■ Your instructions ■
What you give back should be exactly the opening lines of the data, ending with the line that contains "Open the fill" and including it.

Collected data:
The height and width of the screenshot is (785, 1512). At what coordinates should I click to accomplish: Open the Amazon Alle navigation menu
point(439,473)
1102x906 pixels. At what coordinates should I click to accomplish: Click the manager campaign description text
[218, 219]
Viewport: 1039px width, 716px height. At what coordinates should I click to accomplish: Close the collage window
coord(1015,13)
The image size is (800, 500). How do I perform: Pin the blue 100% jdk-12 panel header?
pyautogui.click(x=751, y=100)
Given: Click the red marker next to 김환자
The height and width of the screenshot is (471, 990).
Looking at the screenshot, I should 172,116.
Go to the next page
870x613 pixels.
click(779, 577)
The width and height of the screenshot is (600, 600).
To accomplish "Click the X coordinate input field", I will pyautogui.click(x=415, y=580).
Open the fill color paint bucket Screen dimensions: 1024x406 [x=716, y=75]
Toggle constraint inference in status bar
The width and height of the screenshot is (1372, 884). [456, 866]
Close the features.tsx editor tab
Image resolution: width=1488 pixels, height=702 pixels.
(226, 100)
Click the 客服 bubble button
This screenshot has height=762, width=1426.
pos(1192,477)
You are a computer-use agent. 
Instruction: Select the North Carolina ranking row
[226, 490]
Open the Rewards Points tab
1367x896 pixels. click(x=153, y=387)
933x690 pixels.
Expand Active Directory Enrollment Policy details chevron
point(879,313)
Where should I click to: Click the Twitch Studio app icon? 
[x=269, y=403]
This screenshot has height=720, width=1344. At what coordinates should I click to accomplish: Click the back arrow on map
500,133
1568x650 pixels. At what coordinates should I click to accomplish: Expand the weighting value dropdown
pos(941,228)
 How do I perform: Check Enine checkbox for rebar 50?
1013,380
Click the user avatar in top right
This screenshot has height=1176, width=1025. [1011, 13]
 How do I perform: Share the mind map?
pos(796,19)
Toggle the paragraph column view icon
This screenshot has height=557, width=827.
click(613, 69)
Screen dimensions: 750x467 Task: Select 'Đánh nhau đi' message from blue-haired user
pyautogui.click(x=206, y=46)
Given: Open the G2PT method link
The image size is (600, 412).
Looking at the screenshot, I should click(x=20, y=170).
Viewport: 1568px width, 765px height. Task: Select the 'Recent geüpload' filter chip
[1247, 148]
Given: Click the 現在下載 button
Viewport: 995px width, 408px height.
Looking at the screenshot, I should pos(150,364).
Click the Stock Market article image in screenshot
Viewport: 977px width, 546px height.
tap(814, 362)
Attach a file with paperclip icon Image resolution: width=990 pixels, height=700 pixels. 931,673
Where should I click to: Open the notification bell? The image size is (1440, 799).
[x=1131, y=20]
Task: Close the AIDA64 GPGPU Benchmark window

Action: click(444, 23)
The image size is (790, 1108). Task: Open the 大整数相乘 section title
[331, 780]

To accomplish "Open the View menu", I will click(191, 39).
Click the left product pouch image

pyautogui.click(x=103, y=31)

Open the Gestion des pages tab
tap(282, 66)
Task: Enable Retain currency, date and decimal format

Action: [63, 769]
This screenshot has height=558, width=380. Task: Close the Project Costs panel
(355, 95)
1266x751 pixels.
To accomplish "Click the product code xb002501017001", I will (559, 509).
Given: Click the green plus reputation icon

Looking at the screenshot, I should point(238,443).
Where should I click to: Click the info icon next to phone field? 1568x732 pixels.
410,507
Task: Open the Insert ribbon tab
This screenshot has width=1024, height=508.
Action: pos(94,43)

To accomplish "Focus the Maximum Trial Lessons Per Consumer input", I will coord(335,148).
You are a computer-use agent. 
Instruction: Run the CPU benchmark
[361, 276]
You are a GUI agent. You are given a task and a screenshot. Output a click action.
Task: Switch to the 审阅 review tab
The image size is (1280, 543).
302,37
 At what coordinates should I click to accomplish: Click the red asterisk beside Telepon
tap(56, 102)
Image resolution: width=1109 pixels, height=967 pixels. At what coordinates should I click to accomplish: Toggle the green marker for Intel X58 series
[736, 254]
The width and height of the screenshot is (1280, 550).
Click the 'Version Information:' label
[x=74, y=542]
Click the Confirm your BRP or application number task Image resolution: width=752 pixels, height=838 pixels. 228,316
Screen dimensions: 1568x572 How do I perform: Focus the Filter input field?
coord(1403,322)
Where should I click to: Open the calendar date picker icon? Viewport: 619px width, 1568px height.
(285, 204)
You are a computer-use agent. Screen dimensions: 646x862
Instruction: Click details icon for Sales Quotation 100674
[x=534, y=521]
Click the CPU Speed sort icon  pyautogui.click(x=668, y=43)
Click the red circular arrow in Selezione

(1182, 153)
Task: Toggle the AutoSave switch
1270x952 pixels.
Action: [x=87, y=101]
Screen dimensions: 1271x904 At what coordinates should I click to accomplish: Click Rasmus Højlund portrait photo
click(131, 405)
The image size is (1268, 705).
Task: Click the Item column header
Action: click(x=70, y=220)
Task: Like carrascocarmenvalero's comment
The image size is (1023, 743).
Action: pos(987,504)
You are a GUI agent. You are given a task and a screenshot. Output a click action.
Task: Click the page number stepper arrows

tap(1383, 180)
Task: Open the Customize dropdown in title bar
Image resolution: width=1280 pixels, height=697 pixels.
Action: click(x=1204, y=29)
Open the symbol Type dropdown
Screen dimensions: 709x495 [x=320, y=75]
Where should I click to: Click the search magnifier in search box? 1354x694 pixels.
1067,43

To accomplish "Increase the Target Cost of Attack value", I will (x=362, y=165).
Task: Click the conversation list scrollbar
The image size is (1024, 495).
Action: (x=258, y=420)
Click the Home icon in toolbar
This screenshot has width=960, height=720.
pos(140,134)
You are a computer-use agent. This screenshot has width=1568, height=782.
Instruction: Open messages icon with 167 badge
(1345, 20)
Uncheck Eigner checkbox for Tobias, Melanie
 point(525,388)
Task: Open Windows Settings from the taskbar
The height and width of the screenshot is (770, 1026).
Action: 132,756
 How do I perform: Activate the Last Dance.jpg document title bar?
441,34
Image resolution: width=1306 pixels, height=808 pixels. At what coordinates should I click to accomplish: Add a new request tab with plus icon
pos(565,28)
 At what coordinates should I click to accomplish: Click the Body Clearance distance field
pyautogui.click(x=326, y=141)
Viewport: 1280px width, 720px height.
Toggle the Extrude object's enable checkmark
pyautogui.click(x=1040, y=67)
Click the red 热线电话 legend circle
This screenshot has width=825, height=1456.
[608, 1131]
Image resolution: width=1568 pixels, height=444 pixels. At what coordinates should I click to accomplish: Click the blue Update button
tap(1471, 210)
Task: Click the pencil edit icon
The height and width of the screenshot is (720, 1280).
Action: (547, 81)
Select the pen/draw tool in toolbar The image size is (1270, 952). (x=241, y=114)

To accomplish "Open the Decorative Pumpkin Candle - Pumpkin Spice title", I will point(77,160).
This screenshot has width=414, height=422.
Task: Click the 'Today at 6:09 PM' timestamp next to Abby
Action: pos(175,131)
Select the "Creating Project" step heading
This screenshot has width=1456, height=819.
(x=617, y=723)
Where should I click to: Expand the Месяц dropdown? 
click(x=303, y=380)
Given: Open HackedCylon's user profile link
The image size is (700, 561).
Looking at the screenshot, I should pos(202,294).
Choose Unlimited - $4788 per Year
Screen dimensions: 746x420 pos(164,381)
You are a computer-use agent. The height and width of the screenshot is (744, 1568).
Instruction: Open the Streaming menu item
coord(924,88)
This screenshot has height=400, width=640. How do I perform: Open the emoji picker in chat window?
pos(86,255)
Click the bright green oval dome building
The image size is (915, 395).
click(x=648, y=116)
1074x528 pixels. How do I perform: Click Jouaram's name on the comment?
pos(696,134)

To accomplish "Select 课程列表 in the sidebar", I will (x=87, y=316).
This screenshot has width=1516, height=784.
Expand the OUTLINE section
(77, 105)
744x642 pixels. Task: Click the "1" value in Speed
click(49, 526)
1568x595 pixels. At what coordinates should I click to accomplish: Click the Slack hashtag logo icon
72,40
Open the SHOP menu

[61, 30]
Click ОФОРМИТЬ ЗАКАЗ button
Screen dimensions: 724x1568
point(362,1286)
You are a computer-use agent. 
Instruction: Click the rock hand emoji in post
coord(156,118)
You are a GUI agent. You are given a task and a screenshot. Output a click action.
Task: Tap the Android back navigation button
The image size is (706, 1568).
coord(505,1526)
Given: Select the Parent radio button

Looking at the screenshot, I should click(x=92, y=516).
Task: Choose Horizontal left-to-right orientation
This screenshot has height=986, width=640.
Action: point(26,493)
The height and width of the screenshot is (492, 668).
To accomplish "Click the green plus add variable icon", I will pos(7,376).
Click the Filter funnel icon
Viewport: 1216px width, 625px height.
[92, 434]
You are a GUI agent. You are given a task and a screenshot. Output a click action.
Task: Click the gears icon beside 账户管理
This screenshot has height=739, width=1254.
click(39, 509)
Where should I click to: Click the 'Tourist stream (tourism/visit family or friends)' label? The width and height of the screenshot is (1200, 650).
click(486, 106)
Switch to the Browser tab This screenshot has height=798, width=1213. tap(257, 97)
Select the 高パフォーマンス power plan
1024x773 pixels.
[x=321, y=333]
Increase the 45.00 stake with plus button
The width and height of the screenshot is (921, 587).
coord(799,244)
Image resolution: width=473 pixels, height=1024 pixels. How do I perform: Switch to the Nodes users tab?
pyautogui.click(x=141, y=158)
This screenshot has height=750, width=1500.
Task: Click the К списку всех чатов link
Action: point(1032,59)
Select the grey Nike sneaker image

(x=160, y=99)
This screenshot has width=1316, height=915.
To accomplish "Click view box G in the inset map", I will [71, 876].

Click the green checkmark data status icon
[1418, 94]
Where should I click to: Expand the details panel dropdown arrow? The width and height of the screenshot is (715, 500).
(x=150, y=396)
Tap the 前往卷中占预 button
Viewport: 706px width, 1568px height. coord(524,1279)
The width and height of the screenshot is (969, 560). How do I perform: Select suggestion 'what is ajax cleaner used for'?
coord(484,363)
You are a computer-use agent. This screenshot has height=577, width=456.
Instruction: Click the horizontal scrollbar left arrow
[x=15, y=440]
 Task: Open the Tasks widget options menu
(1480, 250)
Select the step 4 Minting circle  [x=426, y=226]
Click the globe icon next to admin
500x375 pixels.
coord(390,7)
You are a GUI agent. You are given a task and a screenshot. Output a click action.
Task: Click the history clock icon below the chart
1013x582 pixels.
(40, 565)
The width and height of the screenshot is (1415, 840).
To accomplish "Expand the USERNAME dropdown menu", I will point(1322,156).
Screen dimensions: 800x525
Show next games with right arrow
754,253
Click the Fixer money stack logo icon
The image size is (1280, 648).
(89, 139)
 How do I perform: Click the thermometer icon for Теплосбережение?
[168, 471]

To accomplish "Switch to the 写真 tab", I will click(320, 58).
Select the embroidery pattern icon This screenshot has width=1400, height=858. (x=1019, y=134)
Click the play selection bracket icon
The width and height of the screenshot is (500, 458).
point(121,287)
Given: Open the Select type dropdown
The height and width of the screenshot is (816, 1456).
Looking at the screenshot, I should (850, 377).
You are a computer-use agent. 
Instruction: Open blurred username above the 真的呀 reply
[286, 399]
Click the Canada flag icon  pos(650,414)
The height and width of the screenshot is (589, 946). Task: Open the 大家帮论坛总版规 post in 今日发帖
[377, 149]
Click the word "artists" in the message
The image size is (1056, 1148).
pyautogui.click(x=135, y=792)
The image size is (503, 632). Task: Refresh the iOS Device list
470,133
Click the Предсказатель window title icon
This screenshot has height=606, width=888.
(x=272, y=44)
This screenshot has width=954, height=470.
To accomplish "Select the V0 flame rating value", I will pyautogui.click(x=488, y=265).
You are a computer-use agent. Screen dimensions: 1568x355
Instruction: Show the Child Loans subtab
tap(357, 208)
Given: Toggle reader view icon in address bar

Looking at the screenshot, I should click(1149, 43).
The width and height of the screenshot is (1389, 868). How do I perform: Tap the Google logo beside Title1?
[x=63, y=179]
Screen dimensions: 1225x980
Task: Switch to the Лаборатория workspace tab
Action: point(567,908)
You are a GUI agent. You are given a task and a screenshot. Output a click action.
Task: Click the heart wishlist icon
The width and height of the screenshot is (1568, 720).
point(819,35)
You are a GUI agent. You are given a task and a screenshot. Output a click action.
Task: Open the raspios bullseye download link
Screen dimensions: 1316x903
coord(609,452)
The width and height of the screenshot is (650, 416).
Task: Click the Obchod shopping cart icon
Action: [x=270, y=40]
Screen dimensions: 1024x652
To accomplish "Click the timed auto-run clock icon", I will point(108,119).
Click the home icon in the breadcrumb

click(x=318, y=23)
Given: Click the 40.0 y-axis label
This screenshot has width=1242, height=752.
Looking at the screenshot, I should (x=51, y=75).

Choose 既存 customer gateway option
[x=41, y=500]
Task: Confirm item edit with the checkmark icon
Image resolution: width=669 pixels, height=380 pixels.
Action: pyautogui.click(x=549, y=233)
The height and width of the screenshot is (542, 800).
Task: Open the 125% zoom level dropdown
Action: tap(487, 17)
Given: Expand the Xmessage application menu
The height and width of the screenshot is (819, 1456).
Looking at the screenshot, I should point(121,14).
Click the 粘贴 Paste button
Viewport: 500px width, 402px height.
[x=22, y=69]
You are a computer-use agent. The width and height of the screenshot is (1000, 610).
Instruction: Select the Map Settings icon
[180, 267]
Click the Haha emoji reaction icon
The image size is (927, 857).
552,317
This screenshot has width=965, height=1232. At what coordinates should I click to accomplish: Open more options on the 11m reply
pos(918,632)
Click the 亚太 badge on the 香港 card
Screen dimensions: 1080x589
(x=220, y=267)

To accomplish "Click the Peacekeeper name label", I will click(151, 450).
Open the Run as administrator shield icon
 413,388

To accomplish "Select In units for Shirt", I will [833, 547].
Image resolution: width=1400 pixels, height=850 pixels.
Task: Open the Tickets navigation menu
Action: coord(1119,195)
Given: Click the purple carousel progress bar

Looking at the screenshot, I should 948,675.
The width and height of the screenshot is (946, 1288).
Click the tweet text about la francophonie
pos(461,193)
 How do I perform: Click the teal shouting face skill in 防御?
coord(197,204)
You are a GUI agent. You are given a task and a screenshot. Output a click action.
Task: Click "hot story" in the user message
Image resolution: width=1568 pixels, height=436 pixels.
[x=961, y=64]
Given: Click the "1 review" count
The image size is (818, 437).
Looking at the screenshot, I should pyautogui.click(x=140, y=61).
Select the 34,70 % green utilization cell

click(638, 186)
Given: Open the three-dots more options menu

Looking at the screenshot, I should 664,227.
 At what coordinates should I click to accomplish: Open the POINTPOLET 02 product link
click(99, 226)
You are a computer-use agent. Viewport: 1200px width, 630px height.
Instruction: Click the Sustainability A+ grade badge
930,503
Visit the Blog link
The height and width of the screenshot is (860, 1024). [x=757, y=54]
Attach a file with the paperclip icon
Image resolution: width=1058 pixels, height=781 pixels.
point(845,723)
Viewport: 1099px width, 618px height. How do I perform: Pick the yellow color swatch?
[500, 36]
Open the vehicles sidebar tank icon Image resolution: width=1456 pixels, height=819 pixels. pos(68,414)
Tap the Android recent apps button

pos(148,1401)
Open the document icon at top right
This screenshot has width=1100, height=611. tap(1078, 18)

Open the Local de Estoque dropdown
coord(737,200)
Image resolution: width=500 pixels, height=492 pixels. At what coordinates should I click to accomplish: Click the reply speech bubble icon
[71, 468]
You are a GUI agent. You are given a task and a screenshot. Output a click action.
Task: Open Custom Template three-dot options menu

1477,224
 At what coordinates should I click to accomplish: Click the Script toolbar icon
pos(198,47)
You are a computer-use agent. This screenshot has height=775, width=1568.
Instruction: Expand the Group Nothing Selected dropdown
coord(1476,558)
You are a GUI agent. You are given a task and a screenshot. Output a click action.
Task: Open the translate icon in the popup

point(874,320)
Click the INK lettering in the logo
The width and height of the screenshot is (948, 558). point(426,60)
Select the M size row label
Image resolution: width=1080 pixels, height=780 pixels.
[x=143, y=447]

■ Answer to this task ■
The height and width of the screenshot is (785, 1512). At what coordinates should I click to accomplish: Open the Amazon Alle navigation menu
point(439,473)
1102x906 pixels. At what coordinates should I click to accomplish: Click the manager campaign description text
[218, 219]
Viewport: 1039px width, 716px height. At what coordinates should I click to accomplish: Close the collage window
coord(1015,13)
The image size is (800, 500). How do I perform: Pin the blue 100% jdk-12 panel header?
pyautogui.click(x=751, y=100)
Given: Click the red marker next to 김환자
The height and width of the screenshot is (471, 990).
Looking at the screenshot, I should 172,116.
Go to the next page
870x613 pixels.
click(779, 577)
The width and height of the screenshot is (600, 600).
To accomplish "Click the X coordinate input field", I will pyautogui.click(x=415, y=580).
Open the fill color paint bucket Screen dimensions: 1024x406 [x=716, y=75]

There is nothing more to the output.